YOUR GOAL: Rewrite the rows from the start through the line containing "Looking at the", changing "Screen dimensions" to "Screen size" and keeping everything else the same. Leave out the pictures.

Dataset rows:
__________________________________________________
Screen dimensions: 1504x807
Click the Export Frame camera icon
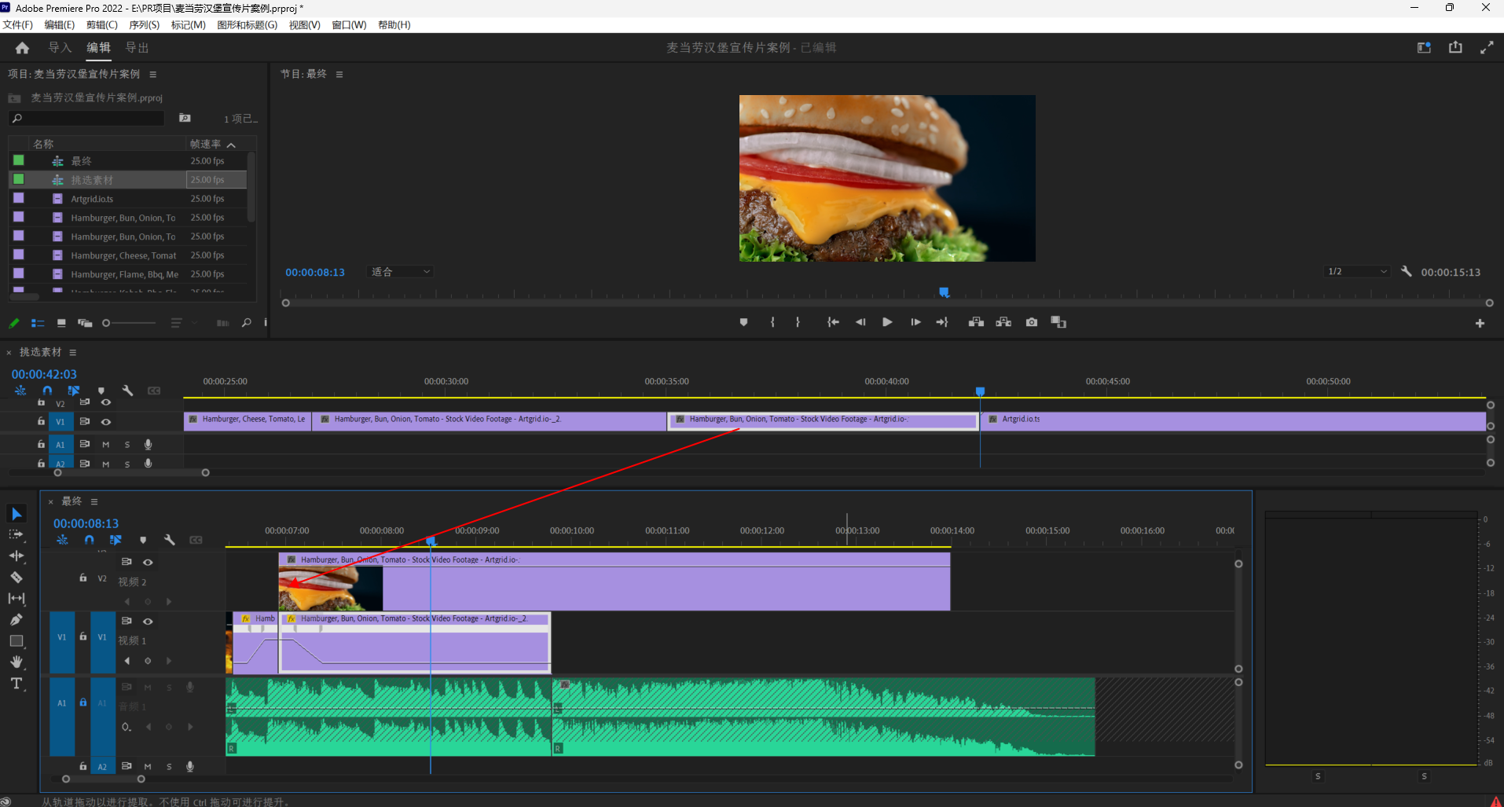tap(1032, 322)
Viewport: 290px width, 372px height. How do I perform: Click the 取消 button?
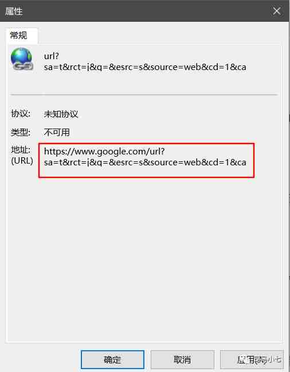click(x=182, y=359)
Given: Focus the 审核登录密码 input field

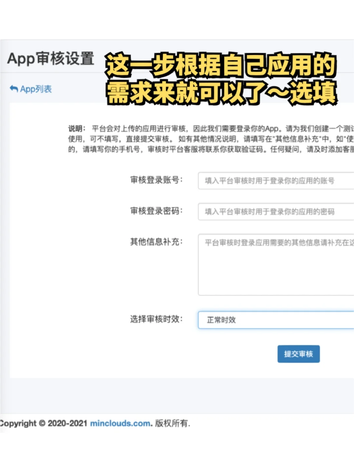Looking at the screenshot, I should (276, 212).

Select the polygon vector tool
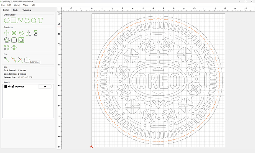click(x=34, y=20)
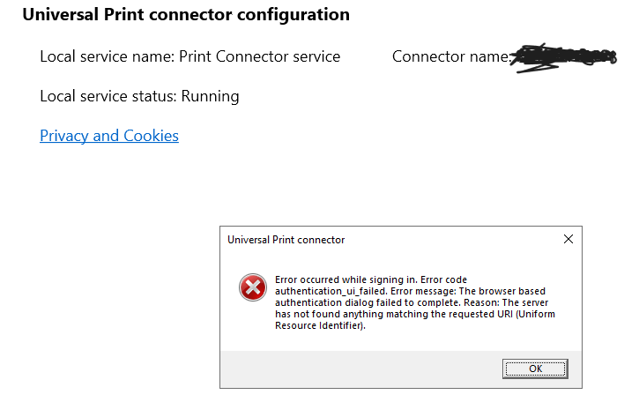The height and width of the screenshot is (417, 639).
Task: Click the Running status value
Action: click(x=210, y=96)
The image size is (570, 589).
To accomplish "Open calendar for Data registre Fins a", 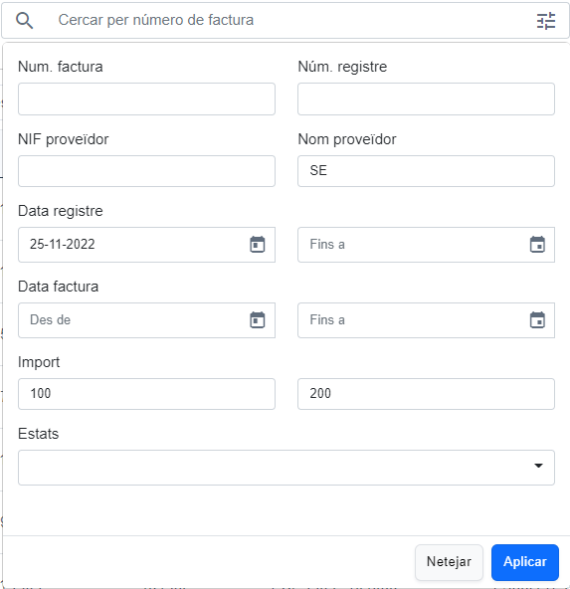I will (x=537, y=245).
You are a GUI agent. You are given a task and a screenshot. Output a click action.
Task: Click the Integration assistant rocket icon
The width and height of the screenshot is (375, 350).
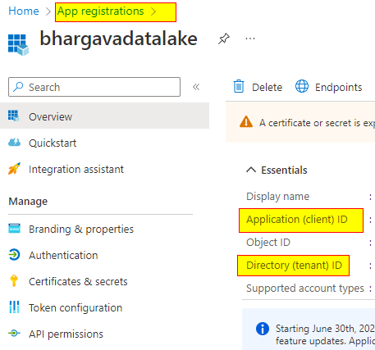click(x=14, y=169)
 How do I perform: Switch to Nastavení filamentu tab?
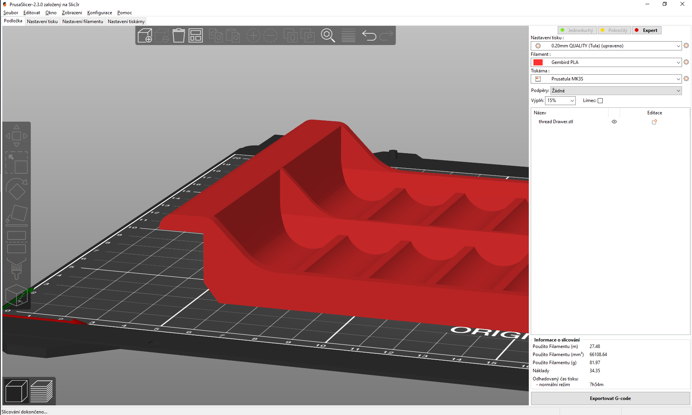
__________________________________________________
EXERCISE RESULT:
Screen size: 1504x807
Click the Export Frame camera icon
tap(1032, 322)
Viewport: 290px width, 372px height. How do I perform: Click the 取消 button?
click(x=182, y=359)
Given: Focus the 审核登录密码 input field

Looking at the screenshot, I should (276, 212).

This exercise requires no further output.